As it has gained in numbers, it has also built up numerous communal institutions, including some of the oldest remaining synagogues in the United States, and has a legacy of pulling together in times of war and crisis for both the nation and the Jewish world at large. Today, the Greater Washington community is the third largest in the United States, and remains active and influential in American politics and the broader Jewish world.

Early history[edit]

The first known Jewish resident of Washington D.C. is Isaac Polock, who arrived in 1795 and completed the building of the brick mansions known as the Six Buildings, located at 21st Street and Pennsylvania Avenue, west of the White House.[1] The buildings once housed the United States Department of State and Secretary of the Navy, and later served as the homes of Secretaries of State James Madison and William H. Seward, as well as General Sam Houston.[2]

Major Alfred Mordecai, raised in an Orthodox household in North Carolina, was a West Point graduate who settled in D.C. in 1828 after being assigned to the Washington Arsenal. His daughter, Rosa, was born in 1839 and is the first known Jew to be born in the District.[1]

More Jewish families began to settle in the District in the 1840s, largely German Jewish immigrants, many of whom had connections to the Baltimore Jewish community. In 1852, the Washington Hebrew Congregation was established by 21 newly arrived Jews. While serving as president of the congregation, Captain Jonas Phillips Levy helped to lobby Congress to enshrine the congregation's right to own property in the District into law, resulting in the passage of "An Act for the Benefit of the Hebrew Congregation in the City of Washington" which was signed by President Franklin Pierce in 1856. It remains the only congregation with its own Congressional charter. The congregation was also responsible for opening the first Jewish school in the District.[1]

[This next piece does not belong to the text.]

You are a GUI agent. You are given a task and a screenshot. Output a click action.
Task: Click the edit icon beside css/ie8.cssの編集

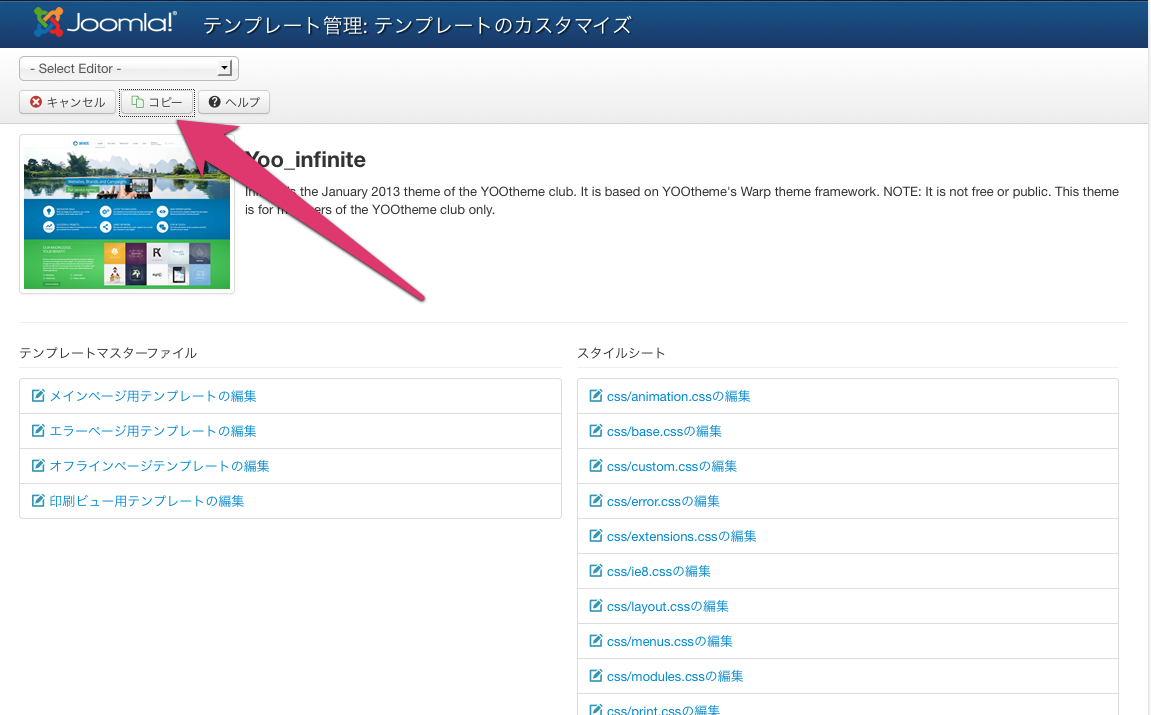594,571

When the Civil War broke out, Washington D.C. was a heart of the conflict as the Union capital, sandwiched by two slave states, and right across the river from Confederate Alexandria, Virginia. The war transformed the city, and its entire population skyrocketed, including the Jewish population which grew times ten during the war, from 200 to 2,000.[1] Six new kosher restaurants were opened, some of the 450 restaurants operating in the city during the war.[3] The Washington Hebrew Congregation cared for injured Jewish soldiers during the war, and buried the bodies of unclaimed Jews.[3] A corp of women in the congregation also helped to raise funds for the U.S. Sanitary commission.[1] In 1864, B'nai B'rith opened a lodge with 28 members upon opening.[4]

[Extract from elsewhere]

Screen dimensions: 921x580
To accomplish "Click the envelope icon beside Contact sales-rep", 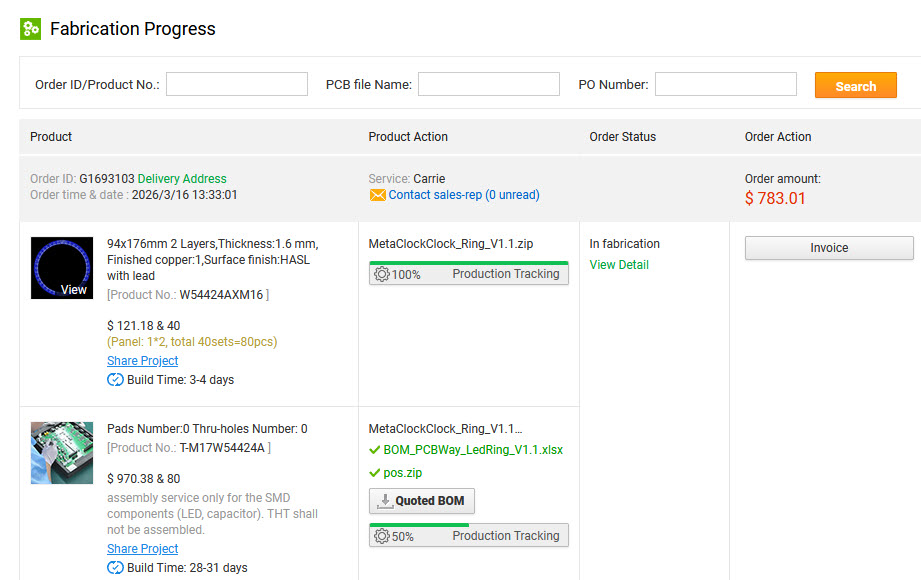I will click(378, 195).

In 1869, upset by liturgical changes and the installation of an organ-like instrument, a group of members left Washington Hebrew to found their own congregation, Adas Israel. When the synagogue's construction was completed in 1876, President Ulysses S. Grant attended its dedication.[1][5]

Adas Israel Synagogue as it was being moved from its original location in 1969

Many of those who arrived in D.C. during wartime had decided to stay, and by 1880, the Jewish population was roughly 1,500.[1] Seventh Street Northwest, an important business district, had a particularly high concentration of Jewish residents.[6] There were also significant Jewish populations in the Southwest and Georgetown areas, and they began establishing their own organizations and congregations.[1]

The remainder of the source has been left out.